Exercise task 1 =>
Answer the following questions using the GP2X forum thread:
(a) What clock speed do the two ARM processors in the GP2X have?
(b) What kind of shading was added to the GP2X renderer?
(c) At which demo compo did 'The Chalcogens' take first place?
Exercise task 2 =>
Write out the passage of the GP2X forum thread from "Posted on 2012-11-03" up to and including "2012 demo compo!", keeping its wording unchanged.
Exercise task 3 =>
Continue the GP2X forum thread from the point where it ends.

Text extract =>

Posted on 2012-09-19 14:03:33 by Scali
Decidedly less oldskool perhaps, but still related, is the work I'm currently doing on the GamePark GP2X.
This portable game console dates from 2005, but it has no 3d capabilities whatsoever, so I'm converting my 286 and 486 rasterizing code to the GP2X. The device has two 200 MHz ARM processors, but it isn't all that fast really. So far the performance seems to be somewhere in the range of a 486-66 and a Pentium 75, depending on what it is you're doing.
Anyway, I've managed to get it to render textured objects and flatshaded ones, and I've just managed to import my claw object from 3dsmax onto the device.
I'll be porting some of this code back to the 286, 486 and Amiga codebases, so they can benefit from the improved lighting routines and the imported objects as well. The claw is a bit too high-poly for those machines though :)
Posted on 2012-11-02 19:41:42 by Scali
Some extra info:
The processors in the GP2X do not have an FPU. This is the main reason why the 286 and 486 rasterizers are so appropriate for this machine (although the 486 technically has an FPU, I do not use it in any time-critical code, because the performance of the 487 FPU is very poor compared to fixedpoint arithmetic).

Aside from that, the second CPU only supports a subset of the ARM instructionset. It does not do division for example. Its main purpose is to be a sort of DSP coprocessor for things like video decoding. It can probably be used to offload at least some of the rendering duties (it could do batch-processing of matrix*vec operations for example, or perform the innerloop of the rasterizer), but so far I've concentrated only on the host CPU.
Posted on 2012-11-03 07:07:14 by Scali
I've added phong shading to the GP2X renderer now.
Attachments:
Posted on 2012-11-09 17:17:29 by Scali
Our (Quebarium, DESiRE, TRSI) GP2X demo 'The Chalcogens' won first place at the Recursion 2012 demo compo!
It's taking a while to release a final version and YouTube capture of the demo. But here is a short preview that I've made during development of the demo:
http://youtu.be/iyMvQzeIAIE
Posted on 2012-11-28 05:09:37 by Scali
Our demo is on Pouet now: http://pouet.net/prod.php?which=60788
The release contains both the GP2X binaries, and a Win32 port.

Data extract =>
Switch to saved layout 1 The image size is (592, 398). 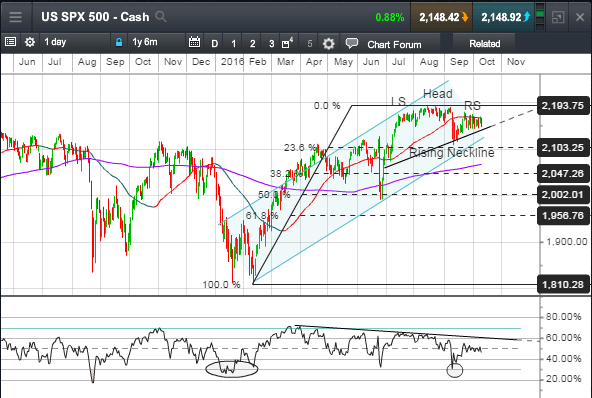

Exercise result 1 =>
(a) 200 MHz
(b) Phong shading
(c) The Recursion 2012 demo compo

Exercise result 2 =>
Posted on 2012-11-03 07:07:14 by Scali
I've added phong shading to the GP2X renderer now.
Attachments:
Posted on 2012-11-09 17:17:29 by Scali
Our (Quebarium, DESiRE, TRSI) GP2X demo 'The Chalcogens' won first place at the Recursion 2012 demo compo!

Exercise result 3 =>
And here is the YouTube capture: http://www.youtube.com/watch?v=An9FnRiBn9g
Posted on 2012-11-29 01:44:40 by Scali

I also managed to obtain an SDK for PowerSGL, the native rendering API for this chip. I might port the donut from Direct3D to PowerSGL at some point.


I've had a bit of spare time to play around with PowerSGL.
Currently I managed to render the donut with a texture, using the PowerSGL Direct API: http://youtu.be/azfQHgUKOrk
This works much like a software renderer, where you do all T&L on the CPU, and send the triangles to the hardware in screenspace. However, since the PowerVR is a tile-based deferred renderer, there is no need to sort the polygons on depth, and you don't need to clip against the screen edges either, since this hardware can do that for free.
It can also cull backfaces in screenspace for free, at least on the hardware-side, but it's often better to cull in software, because then you can discard vertices at an earlier stage, and skip T&L altogether to save valuable CPU-cycles.

Currently I just perform T&L on the entire mesh and leave culling and clipping entirely to PowerSGL. In that case I get about 47 fps, more or less the same as I got with Direct3D (I have no idea how 'smart' the Direct3D implementation is, as in whether it tries to save CPU-cycles, or just dumps the mesh to the hardware directly).

There is also a more highlevel API to PowerSGL, which is scenegraph-oriented, with lights, materials, meshes and such. Comparable to OpenGL or Direct3D.
I will try to port my code to this API as well, in which case the API should take care of the above things regarding efficient culling and such.
I may also try to implement some CPU-based culling for the PowerSGL Direct code to see if I can get better framerates that way, or if I am just completely limited by the hardware at this point.
Posted on 2012-12-07 16:54:10 by Scali
PowerVR is a tile renderer my ass?
I use this as a full emulation layer for rendering gles 2 on windows
wondering what universe u live in
Posted on 2012-12-08 02:04:11 by Homer

PowerVR is a tile renderer my a**?
I use this as a full emulation layer for rendering gles 2 on windows
wondering what universe u live in


Okay, that made no sense whatsoever?
Firstly, it is common knowledge that PowerVR use TBDR technology, as you can read on their site for example: http://www.imgtec.com/powervr/powervr-graphics-technology.asp
PowerVR graphics technology is based on a concept called Tile Based Deferred Rendering (TBDR). In contrast to Immediate Mode Rendering (IMR) used by most graphics engines in the PC and games console worlds, TBDR focuses on minimising the processing required to render an image as early in the processing of a scene as possible, so that only the pixels that actually will be seen by the end user consume processing resources. This approach minimizes memory and power while improving processing throughput but it is more complex. Imagination Technologies has refined this challenging technology to the point where it dominates the mobile markets for 3D graphics rendering, backed up by an extensive patent portfolio.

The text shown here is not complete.